◆ Record extracts
- - -
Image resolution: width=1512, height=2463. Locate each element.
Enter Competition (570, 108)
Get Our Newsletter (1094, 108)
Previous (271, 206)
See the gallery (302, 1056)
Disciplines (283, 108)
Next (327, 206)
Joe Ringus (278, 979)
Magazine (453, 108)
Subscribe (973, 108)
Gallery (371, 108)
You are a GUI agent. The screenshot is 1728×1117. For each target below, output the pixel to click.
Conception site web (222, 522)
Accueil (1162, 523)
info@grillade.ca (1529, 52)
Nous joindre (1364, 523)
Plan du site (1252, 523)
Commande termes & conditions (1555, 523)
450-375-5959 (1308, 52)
- - -
◆ Problem details
Please output each record exactly as it appears above.

◆ Reply to the task
Image resolution: width=1512, height=2463. Locate each element.
Enter Competition (570, 108)
Get Our Newsletter (1094, 108)
Previous (271, 206)
See the gallery (302, 1056)
Disciplines (283, 108)
Next (327, 206)
Joe Ringus (278, 979)
Magazine (453, 108)
Subscribe (973, 108)
Gallery (371, 108)
You are a GUI agent. The screenshot is 1728×1117. For each target below, output the pixel to click.
Conception site web (222, 522)
Accueil (1162, 523)
info@grillade.ca (1529, 52)
Nous joindre (1364, 523)
Plan du site (1252, 523)
Commande termes & conditions (1555, 523)
450-375-5959 (1308, 52)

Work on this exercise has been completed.